I would say Dune (at least the first book before it goes really fucking weird) has a sort of anti-colonial, indigenous(ish) peoples under occupation themes that Star Wars just isn't interested in exploring. With Star Wars it's basically just "There's an evil empire, okay that's enough, let's go" vibes to OG Star Wars. Like you don't have to pay attention to the political background blurb at the beginning that serves as pasting a veneer of political intrigue at all and the story basically makes sense. It's a War story, whether or not a Monarchy is involved barely matters. It could be "Ambassador Leia" and "President Palpatine" and basically nothing would functionally change. Empire requires no monarchs to function.

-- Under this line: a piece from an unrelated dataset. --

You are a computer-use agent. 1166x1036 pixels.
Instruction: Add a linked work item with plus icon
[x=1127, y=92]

Dune does come across as "The Indigenous peoples of Dune hadn't a hope until this one random outsider self insert character showed up and joined their cause and was amazing at everything and was lifted up as saviour because vague prophecy seeded by generations of matriarchal Jedi (Bene Gesserit) manipulation reasons..." It's sympathetic to indigenous peoples in a vaguely problematic for a host of familiar reasons kind of way. Like the world building is great and all but I feel like you could swap Luke Skywalker and Paul Atreidies and end up with a generally better story on both counts.

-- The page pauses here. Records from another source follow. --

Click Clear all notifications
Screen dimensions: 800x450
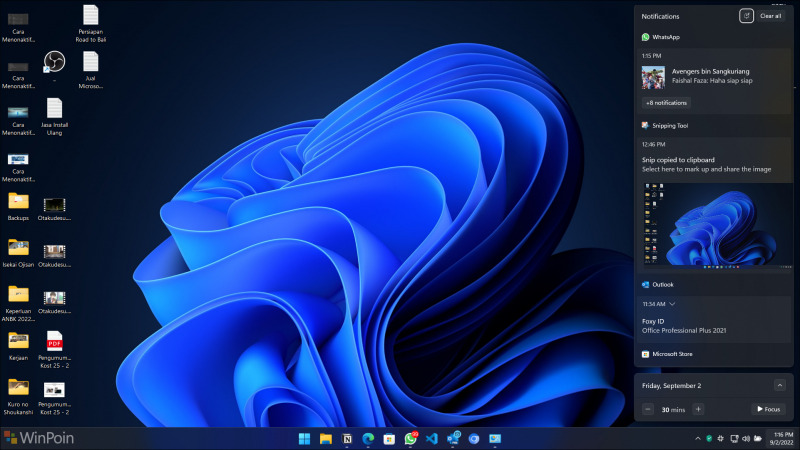pos(771,16)
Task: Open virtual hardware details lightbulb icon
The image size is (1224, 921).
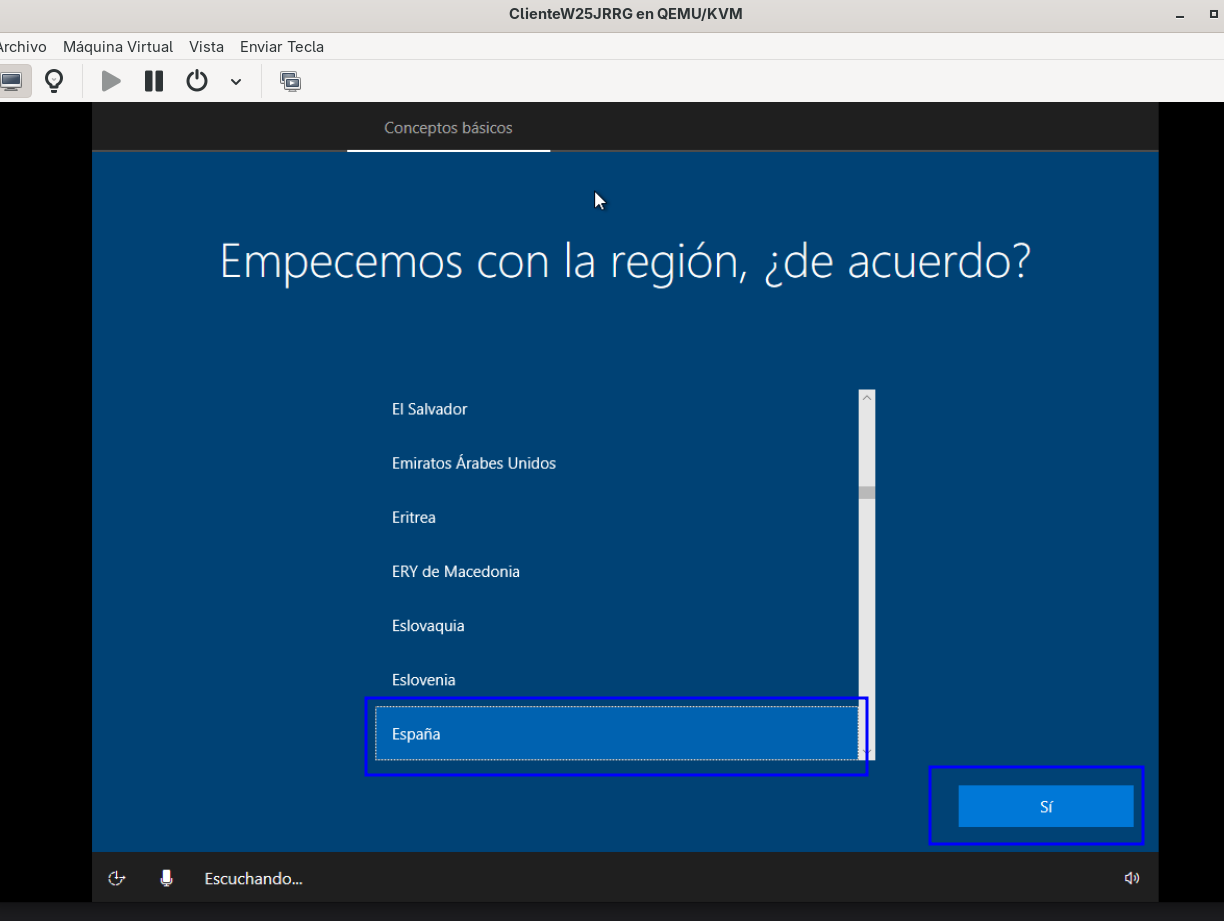Action: click(54, 81)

Doesn't the story portray Paul Atreidies' messianic rise as a bad, albeit opportunistic move? I only watched the new films, but it did not feel like we were supposed to think it was a good thing.
Not so much opportunistic but unavoidable. He's a slave to the powers surrounding him, and the more real-world power he attains the less choice he has in how to wield it.
The real gut-punchers of how his station is betraying Paul's actually and genuinely good character are going to come in the second book, that is, subsequent movies.
And, yes, Paul, the Atreides in general, are good people. Noble, honourable, just, wise, kind, upright, everything, to a fault. Which is the only way to tear down the Messiah archetype, the Messiah has to fail despite their virtues, the failure has to be dictated on them by the universe, in a way that's not incidental but an unescapable truth about how the universe works. Or at least humanity.